Exercise inputs:
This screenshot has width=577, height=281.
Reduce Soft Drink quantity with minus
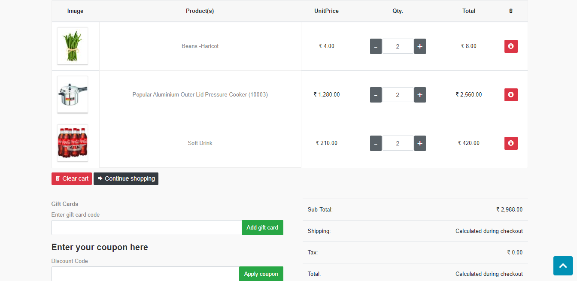pos(376,143)
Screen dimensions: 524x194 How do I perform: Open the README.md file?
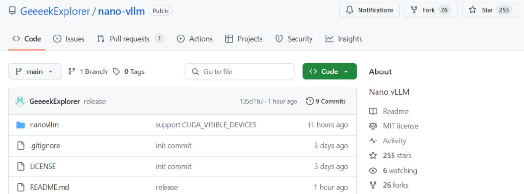[x=49, y=187]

Task description: Whatever the records hold apart from pictures should be repeated exactly.

Solution for this problem:
This screenshot has width=577, height=281.
Reduce Soft Drink quantity with minus
pos(376,143)
Screen dimensions: 524x194 How do I perform: Open the README.md file?
[x=49, y=187]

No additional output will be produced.